The pH of a weak acid solution is equal to its #pK_a# when you have equal concentrations of weak acid and of its conjugate base.

A buffer solution is one that has comparable, though not necessarily equal, concentrations of a weak acid and its conjugate base.

The Henderson-Hasselbalch equation, which looks like this, describes the pH of a buffer.
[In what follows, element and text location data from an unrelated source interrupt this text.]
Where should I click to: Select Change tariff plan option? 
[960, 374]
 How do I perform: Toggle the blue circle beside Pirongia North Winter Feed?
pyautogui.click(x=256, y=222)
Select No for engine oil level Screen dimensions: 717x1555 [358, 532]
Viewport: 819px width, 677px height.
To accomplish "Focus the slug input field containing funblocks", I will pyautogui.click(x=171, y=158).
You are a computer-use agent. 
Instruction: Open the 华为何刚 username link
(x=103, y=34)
#color(blue)("pH" = pK_a + log( (["conjugate base"])/(["weak acid"])))#
As you can see here, equal amounts of weak acid and of conjugate base will make the log term equal to zero, and thus the pH equal to the #pK_a#.
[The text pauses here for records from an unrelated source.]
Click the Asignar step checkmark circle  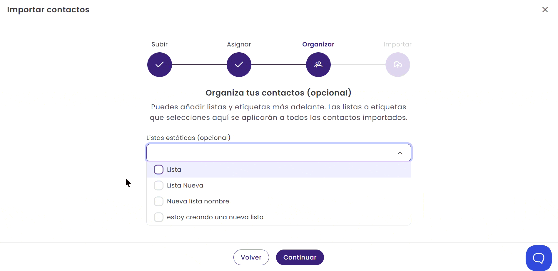239,65
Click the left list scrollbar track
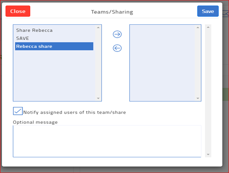Viewport: 229px width, 173px height. [x=98, y=63]
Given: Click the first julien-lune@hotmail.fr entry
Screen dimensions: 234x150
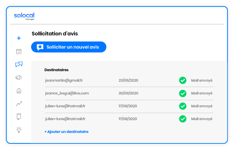Looking at the screenshot, I should (65, 106).
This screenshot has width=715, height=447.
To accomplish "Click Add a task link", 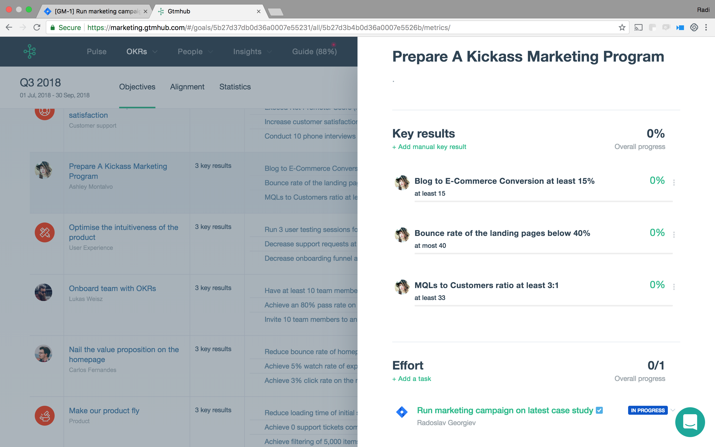I will coord(412,379).
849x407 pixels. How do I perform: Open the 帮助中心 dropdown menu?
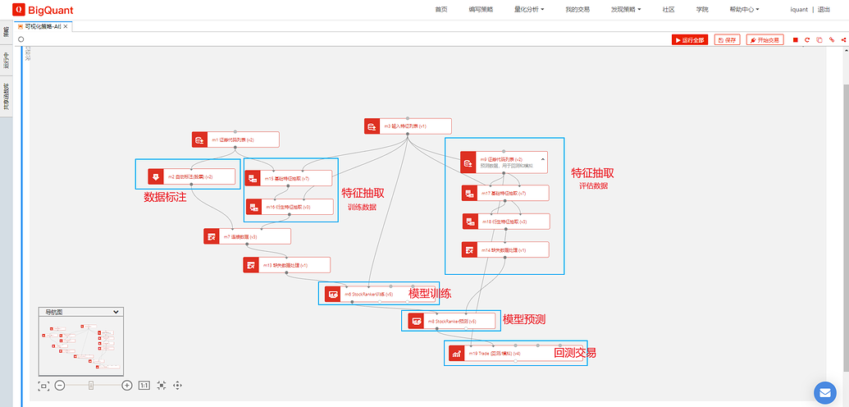pos(744,9)
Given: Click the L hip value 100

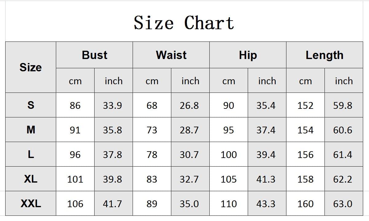Looking at the screenshot, I should (x=229, y=155).
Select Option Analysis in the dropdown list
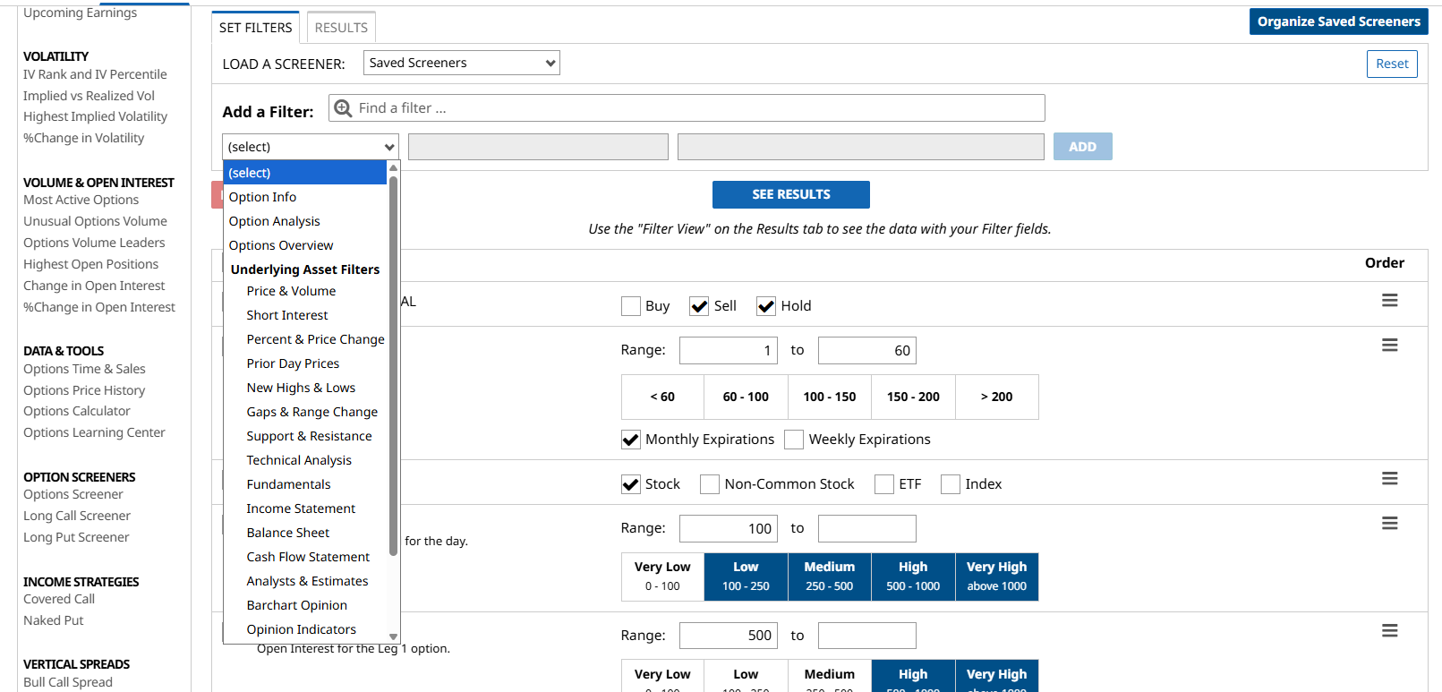The image size is (1442, 692). pos(274,221)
It is obvious from the outset that adding more base will raise the solution's pH.

It is now impossible for a weak base to neutralize a weak acid, and vice versa for a weak acid.

Judging by the information provided in the problem, I will assume that you're adding enough strong base to neutralize #10%# of the weak acid.

This is an example of a common weak acid-strong base reaction.

#"HA"_text((aq]) + "BOH"_text((aq]) -> "BA"_text((aq]) + "H"_2"O"_text((l])#
Here #"BA"# is the salt of the conjugate base of the weak acid, which will be #"A"^(-)#.
Now, assuming that you have a #1:1# mole ratio between the weak acid and the conjugate base, it's important to notice that the reaction consumes one mole of weak acid and produces one mole of conjugate base.
Let's say that before adding the strong base, you have #x# moles of weak acid and #x# moles of conjugate base in a volume #V#.
Now you're adding a volume #v# of strong base. If #10%# of the acid is neutralized, the number of moles you'll be left with is
#x_"acid" = x - 10/100x = 9/10x#

The conjugate base's moles will rise by the same amount, so you have

#x_"base" = x + 10/100x = 11/10x#

The modified weak acid and conjugate base concentrations will be

#["HA"] = 9/10x * 1/(V + v)#
#["A"^(-)] = 11/10x * 1/(V + v)#

Enter this into the H-H formula to obtain

#"pH" = pK_a + log( (11/10x * color(red)(cancel(color(black)(1/(V + v)))))/(9/10x * color(red)(cancel(color(black)(1/(V + v))))))#
#"pH" = pK_a + log(11/9) = pK_a + 0.087#
The pH of the solution will thus increase by about #0.09#.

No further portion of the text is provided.